-- START Data --
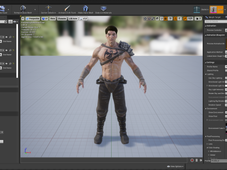Open the Perspective viewport dropdown
Screen dimensions: 227x170
click(x=33, y=18)
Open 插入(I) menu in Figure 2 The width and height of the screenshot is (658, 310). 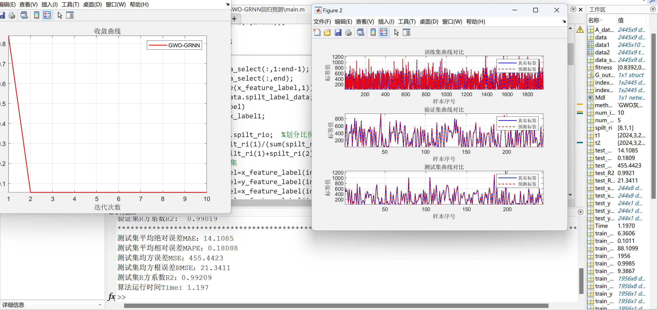(x=386, y=22)
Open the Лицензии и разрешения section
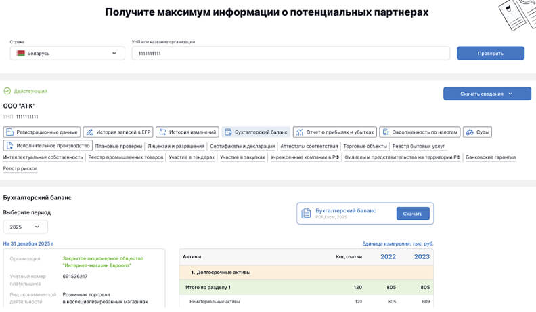The width and height of the screenshot is (536, 312). 175,146
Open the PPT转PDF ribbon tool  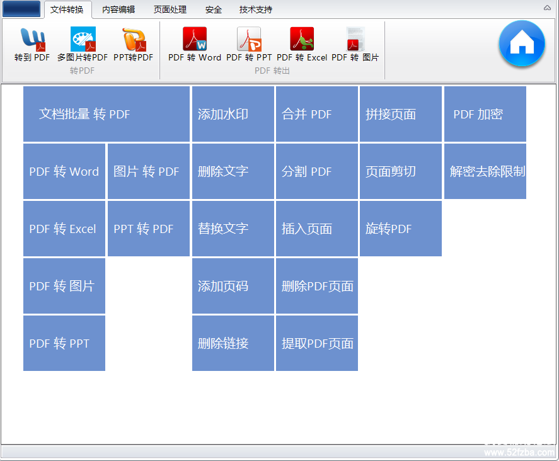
-- END Data --
— Task objective —
Please return the data word for word, starting with the line that contains "Open the Лицензии и разрешения section" and going on through the end of the data, with both ends included. Leave the pictures out of your answer.

— Correct answer —
Open the Лицензии и разрешения section
The width and height of the screenshot is (536, 312). 175,146
Open the PPT转PDF ribbon tool  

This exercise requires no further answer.